(June 8, 2016 at 2:40 pm)Gemini Wrote: Perhaps you have an idiosyncratic doctrine of God which is different than the historically orthodox all-powerful, all-knowing, perfectly good (tri-omni) God believed in by the overwhelming majority of Christians and Christian philosophers.
You are flat out wrong. As confirmed by the Aquinas quote I gave above, I am in full agreement with the Roman Catholic Church’s definition of omnipotence, the clearly premiere Christian denomination. It is you that maintain an unorthodox definition of omnipotence and as such your formulation of the PoE has no relevance to Christianity.
(June 8, 2016 at 2:40 pm)Gemini Wrote: It sounds…as though you've misconstrued what we mean by a tri-omni God.
And when you say ‘we’ you mean atheist skeptics who dishonestly use an unchristian version of god in their so-called refutation of the Christian god.
(June 8, 2016 at 2:40 pm)Gemini Wrote: Your objection is to the second premise. As far as "proving" that a possible world with less gratuitous suffering than this one exists, you do actually need to show a logical contradiction with the proposition.

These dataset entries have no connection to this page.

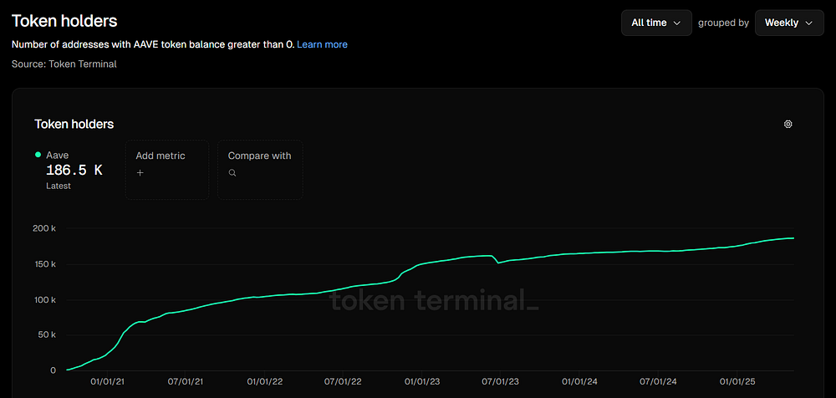The height and width of the screenshot is (398, 836).
Task: Click the Add metric box
Action: point(167,170)
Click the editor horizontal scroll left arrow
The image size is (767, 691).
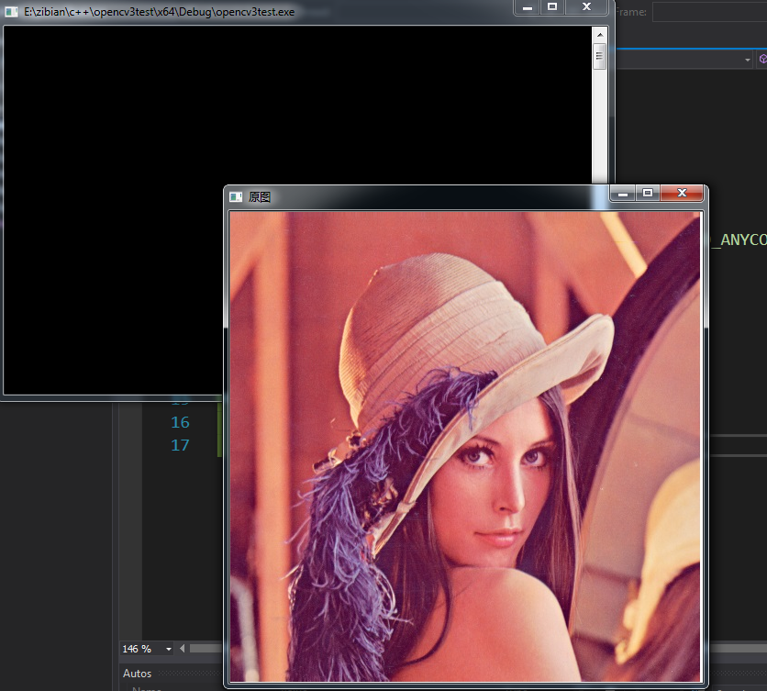[182, 649]
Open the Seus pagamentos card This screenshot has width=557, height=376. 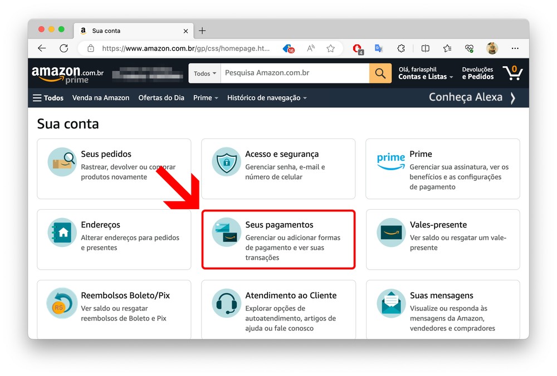(278, 240)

I need do no such thing. Traditional Christian doctrine acknowledges that evil exists, where evil is defined as the lack of the good that ought to be present (originally from Augustine and now RCC orthodoxy). Your positive claim is that some of the evil we see is gratuitous. You have not demonstrated that any, much less all, evil is gratuitous. I am not obliged to prove that all evil is necessary to refute your unsupported premise. Moreover, you have not excluded that possibility which makes your whole syllogism an argument from ignorance.